EXCERPTED RECORDS:
Start of Block

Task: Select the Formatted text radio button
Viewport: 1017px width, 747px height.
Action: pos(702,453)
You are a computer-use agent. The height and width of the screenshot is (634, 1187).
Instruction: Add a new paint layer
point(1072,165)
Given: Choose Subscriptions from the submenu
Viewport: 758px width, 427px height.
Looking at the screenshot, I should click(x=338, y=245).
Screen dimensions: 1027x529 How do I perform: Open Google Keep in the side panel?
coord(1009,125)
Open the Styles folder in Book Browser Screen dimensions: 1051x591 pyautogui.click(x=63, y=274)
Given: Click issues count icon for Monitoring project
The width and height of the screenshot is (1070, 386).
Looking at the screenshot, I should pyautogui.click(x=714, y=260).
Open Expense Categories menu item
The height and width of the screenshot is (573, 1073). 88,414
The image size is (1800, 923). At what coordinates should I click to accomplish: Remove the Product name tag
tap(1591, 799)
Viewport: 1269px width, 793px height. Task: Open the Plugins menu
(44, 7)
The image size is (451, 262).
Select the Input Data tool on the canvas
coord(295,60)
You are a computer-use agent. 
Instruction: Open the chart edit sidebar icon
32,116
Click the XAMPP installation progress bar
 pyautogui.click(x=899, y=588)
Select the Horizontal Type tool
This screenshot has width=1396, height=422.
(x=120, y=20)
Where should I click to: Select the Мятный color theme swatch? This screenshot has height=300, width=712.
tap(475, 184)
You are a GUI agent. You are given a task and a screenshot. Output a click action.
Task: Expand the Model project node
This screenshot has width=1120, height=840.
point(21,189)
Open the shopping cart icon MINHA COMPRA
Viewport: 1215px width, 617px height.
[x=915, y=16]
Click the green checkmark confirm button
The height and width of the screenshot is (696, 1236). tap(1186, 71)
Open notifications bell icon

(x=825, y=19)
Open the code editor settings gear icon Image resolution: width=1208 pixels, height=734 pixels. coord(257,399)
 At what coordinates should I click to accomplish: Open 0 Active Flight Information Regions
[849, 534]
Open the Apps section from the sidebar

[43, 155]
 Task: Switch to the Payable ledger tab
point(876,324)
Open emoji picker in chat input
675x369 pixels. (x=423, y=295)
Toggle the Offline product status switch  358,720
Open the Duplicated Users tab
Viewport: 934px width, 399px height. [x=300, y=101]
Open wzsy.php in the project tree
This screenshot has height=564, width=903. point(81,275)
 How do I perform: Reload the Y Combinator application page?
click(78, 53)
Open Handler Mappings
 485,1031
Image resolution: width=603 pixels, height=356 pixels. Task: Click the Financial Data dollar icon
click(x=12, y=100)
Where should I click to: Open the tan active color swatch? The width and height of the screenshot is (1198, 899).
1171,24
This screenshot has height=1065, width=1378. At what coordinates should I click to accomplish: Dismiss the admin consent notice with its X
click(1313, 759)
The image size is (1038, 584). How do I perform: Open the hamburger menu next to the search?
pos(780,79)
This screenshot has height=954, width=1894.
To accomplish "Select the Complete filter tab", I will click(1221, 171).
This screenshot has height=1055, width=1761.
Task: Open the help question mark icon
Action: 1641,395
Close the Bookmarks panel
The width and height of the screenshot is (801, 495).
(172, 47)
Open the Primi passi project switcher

End of Block

DESCRIPTION OF THE TASK: Begin at the line that has "You are a GUI" in the entries above; stop after the line that has "Open the code". Transcribe exactly those lines and no others.

WRITTEN RESPONSE:
You are a GUI agent. You are given a task and a screenshot. Output a click action.
Task: Expand the Model project node
This screenshot has width=1120, height=840.
point(21,189)
Open the shopping cart icon MINHA COMPRA
Viewport: 1215px width, 617px height.
[x=915, y=16]
Click the green checkmark confirm button
The height and width of the screenshot is (696, 1236). tap(1186, 71)
Open notifications bell icon

(x=825, y=19)
Open the code editor settings gear icon Image resolution: width=1208 pixels, height=734 pixels. coord(257,399)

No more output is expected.